My COVID Vaccine Experience, Part 2
As I maneuvered my car past the line of people trailing into the hospital, I felt a sense of deja vu. Same hospital. Same parking lot. Same signs directing patients towards the COVID vaccine sign-in line. My appointment for the second dose of the Pfizer vaccine had been scheduled for the same day at the same time exactly three weeks after my first dose. In addition to the same hospital, I thought I even recognized some of the same patients from my last visit. The team of nurses worked together as seamlessly as an assembly line in a factory, funneling patients through check-in, then through the room where injections took place, then to the waiting room.
Getting my COVID vaccine
When it was my turn, the needle slid into my arm. Because I’m so accustomed to blood draws, I was once again surprised at how painless the injection was.
“Busy day?” I asked the nurse administering the shot.
She laughed. “Every day is busy,” she said. “It’s been a steady stream of people.”
Her words reassured me.

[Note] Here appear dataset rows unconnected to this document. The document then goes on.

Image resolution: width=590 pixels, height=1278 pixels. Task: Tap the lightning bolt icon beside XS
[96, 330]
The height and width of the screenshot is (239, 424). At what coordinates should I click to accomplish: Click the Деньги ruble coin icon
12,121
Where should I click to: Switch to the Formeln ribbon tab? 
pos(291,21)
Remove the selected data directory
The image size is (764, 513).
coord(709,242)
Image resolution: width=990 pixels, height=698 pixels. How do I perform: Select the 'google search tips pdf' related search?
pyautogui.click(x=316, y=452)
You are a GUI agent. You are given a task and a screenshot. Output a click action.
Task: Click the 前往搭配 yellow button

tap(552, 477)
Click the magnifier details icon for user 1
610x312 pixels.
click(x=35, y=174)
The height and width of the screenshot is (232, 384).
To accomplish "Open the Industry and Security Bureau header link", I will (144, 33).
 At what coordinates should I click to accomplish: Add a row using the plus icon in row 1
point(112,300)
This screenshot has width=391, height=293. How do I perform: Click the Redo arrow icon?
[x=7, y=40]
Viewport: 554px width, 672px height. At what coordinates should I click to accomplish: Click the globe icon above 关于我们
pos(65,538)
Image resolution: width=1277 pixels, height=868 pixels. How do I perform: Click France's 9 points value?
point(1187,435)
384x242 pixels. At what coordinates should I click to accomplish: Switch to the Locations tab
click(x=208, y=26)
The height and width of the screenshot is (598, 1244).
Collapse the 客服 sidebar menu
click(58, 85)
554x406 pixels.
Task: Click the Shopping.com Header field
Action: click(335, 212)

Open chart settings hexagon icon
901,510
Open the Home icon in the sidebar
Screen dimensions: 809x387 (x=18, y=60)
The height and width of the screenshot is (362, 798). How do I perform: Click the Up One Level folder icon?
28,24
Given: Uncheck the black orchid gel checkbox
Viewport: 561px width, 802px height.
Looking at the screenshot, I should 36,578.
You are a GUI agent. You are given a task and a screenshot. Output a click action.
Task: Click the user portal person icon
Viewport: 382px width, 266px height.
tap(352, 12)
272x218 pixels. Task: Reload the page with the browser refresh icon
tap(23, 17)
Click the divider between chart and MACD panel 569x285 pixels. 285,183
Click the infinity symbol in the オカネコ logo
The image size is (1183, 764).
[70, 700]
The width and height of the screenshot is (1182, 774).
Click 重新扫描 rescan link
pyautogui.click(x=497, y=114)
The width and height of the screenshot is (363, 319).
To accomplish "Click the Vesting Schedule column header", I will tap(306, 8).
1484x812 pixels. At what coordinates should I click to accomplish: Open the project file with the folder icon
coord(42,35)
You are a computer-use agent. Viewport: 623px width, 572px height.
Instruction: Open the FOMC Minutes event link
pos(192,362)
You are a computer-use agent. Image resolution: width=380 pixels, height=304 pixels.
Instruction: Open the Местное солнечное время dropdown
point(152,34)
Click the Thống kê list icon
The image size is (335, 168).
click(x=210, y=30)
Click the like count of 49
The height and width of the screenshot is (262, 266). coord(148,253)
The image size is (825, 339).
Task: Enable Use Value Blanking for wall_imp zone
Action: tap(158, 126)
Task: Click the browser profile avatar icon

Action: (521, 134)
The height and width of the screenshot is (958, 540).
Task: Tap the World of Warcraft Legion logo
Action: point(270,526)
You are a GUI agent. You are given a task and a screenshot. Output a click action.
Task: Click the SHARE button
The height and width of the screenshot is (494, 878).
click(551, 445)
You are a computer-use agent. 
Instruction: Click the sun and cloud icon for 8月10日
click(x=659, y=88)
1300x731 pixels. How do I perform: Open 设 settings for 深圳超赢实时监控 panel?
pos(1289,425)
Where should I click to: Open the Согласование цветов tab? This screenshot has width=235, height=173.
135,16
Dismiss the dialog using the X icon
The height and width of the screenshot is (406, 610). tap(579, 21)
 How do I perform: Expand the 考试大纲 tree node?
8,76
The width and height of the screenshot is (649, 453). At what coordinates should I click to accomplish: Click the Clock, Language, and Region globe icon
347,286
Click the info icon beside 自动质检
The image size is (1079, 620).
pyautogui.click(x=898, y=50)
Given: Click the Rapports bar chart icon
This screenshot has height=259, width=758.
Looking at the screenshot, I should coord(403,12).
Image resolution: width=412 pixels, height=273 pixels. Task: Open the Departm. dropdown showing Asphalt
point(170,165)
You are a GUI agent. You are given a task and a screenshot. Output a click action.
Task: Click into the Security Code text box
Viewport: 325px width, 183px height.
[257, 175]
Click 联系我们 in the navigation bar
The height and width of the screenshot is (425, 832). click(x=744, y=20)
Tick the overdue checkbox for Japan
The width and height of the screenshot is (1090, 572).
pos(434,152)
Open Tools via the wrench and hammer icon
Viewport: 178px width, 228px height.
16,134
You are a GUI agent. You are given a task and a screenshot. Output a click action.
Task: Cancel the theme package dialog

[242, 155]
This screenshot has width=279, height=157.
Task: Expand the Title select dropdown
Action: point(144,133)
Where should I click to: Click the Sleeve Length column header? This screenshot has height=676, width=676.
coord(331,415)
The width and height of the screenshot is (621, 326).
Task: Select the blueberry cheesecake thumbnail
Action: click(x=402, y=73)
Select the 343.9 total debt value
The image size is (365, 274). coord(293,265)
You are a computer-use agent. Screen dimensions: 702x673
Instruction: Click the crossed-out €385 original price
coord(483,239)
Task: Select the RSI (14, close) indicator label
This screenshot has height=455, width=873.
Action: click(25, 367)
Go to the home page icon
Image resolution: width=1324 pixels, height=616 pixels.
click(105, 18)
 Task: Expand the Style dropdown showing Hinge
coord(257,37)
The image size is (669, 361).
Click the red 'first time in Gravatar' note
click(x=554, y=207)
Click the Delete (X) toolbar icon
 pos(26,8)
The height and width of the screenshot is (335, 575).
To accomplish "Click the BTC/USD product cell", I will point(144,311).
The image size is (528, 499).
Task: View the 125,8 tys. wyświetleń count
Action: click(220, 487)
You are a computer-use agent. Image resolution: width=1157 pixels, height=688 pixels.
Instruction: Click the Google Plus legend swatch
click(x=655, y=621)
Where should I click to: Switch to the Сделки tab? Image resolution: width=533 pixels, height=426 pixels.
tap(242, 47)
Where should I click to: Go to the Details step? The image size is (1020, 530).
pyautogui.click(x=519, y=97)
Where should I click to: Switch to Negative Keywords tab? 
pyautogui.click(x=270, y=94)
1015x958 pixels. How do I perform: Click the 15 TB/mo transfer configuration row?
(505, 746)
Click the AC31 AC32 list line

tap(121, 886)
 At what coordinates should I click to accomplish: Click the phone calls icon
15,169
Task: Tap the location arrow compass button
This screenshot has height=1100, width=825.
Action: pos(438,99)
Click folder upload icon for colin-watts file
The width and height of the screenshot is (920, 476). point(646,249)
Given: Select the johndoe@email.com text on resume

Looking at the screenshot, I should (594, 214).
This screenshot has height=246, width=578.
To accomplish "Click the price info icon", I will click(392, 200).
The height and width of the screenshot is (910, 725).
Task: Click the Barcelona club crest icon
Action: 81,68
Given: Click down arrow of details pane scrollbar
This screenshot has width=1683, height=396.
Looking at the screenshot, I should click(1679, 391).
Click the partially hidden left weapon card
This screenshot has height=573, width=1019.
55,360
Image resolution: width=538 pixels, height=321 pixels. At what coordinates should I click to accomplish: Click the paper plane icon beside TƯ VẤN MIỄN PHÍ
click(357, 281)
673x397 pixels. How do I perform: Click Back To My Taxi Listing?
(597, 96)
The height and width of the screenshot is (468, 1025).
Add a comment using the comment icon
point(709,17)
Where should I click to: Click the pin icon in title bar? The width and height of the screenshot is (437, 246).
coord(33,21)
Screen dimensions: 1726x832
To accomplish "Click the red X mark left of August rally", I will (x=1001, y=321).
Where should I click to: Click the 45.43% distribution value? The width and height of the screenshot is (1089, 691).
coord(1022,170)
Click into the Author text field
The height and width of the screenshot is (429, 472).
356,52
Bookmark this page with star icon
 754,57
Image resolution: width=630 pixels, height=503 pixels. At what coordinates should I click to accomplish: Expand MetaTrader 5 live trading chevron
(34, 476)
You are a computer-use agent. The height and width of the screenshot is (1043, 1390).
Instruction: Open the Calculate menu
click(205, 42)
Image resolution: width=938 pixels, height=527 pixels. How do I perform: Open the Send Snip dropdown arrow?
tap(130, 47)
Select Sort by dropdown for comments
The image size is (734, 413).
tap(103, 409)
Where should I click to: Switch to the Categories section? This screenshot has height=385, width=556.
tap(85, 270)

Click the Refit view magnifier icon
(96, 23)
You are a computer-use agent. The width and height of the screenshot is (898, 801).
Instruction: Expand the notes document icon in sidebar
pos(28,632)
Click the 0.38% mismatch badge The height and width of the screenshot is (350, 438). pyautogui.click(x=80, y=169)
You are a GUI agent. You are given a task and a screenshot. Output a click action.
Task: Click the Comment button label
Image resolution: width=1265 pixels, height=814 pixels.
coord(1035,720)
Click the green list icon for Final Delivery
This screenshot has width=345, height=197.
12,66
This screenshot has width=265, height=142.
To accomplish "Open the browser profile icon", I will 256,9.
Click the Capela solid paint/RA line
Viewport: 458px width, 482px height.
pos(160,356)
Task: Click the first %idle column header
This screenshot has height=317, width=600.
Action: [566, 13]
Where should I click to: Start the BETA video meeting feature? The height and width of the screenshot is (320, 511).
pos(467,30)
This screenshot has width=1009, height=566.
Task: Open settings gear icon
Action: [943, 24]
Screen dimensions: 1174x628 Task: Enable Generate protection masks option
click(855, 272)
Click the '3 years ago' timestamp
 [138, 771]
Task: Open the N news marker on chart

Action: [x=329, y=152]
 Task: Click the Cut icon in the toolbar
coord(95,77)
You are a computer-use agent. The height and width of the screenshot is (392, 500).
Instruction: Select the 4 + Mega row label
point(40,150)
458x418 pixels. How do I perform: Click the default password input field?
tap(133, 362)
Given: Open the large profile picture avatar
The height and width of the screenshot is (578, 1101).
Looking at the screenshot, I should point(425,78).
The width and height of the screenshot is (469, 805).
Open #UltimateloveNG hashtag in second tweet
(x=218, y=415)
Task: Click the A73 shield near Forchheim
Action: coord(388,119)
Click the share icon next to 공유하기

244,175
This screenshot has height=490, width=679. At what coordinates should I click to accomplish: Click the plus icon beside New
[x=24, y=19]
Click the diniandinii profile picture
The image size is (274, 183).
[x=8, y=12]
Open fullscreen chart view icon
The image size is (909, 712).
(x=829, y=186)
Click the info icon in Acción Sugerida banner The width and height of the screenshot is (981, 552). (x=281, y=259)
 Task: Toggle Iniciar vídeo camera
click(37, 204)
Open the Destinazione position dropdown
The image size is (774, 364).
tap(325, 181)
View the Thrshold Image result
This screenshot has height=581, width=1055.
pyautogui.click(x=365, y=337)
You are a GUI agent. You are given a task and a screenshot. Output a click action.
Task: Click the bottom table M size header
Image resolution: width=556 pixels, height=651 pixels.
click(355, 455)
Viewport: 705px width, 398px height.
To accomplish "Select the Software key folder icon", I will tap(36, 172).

The busier the better, I thought. I allowed myself to imagine wandering around the mall or grabbing coffee with a friend. I pictured my students’ smiles as they walked through my door, many of them 6 inches taller than I remembered them.
Vaccines and immunosuppressants
I’d heard horror stories from my able-bodied friends about the side effects of the second shot. Fevers, headaches, muscle soreness. The stories didn’t scare me. I’d lived with similar or worse symptoms for eleven years as a lupus patient. What did scare me about the vaccine was having to reduce my lupus medication for over a month.
“Your immune system needs to be active enough to respond to the shot,” my rheumatologist explained. I nodded, uneasy, as she instructed me to lower my daily dose of immunosuppressants in half.
The day of my first vaccine dose, I’d halved my dose as my doctor told me to. Within a week, I’d started to feel the effects. My joints stiffened as if I’d aged 30 years overnight. Dark circles sprouted under my eyes as my fatigue increased. Mental fuzziness and forgetfulness followed me around like an unwelcome guest. I found myself forgetting appointments and entering rooms in my apartment several times a day only to forget why I’d walked through the door.
The impact of lupus
Even at my healthiest since my diagnosis, I need around 9 or 10 hours of sleep each night. My fatigue is at its worst in the mornings, so I’ve rearranged my entire life to avoid mornings. I flop out of bed around 11 am, always still tired after a long sleep. During a lupus flare, I spend most of my time in bed. I wake up around 1 pm, rush through breakfast, then start work. After work, I scarf down some dinner, then head to bed. Months have passed where dust piles up on the end tables in my house, dishes accumulate in the kitchen, and phone calls and emails go unanswered.
Second shot conclusion
By the week before my second dose of Pfizer, 2 weeks after I’d reduced my medication, the familiar fatigue of a lupus flare had set in. I reluctantly fished in my medicine cabinet for the bottle of steroids that my doctor prescribed. It made a small dent in the fatigue, but I still found myself needing to rest throughout the day, then collapsing into bed right after dinner.
I had no adverse effects from the second shot. My arm was barely even sore. But from the moment I walked out of the hospital to the parking lot, I was mentally counting the days until I could return to my regular dose of immunosuppressants.
Three weeks have passed since that last shot in my arm. A return to my regular dose of lupus medication has banished most of my fatigue, although I still don’t stumble out of bed until 11 am. I recently celebrated Easter with a family friend at a favorite Mexican restaurant. I couldn’t help but stare at the menus, the decorative tiles on the walls, and the plates of steaming fajitas whisked around on trays. I hadn’t set foot inside a restaurant in over a year. As I sat down at the booth, I felt suddenly calm. Over the past year, crowds and people without masks had sent my heart racing. Looking around at the families gathered over chips and salsa, I felt more optimistic about the future than I had in a long time.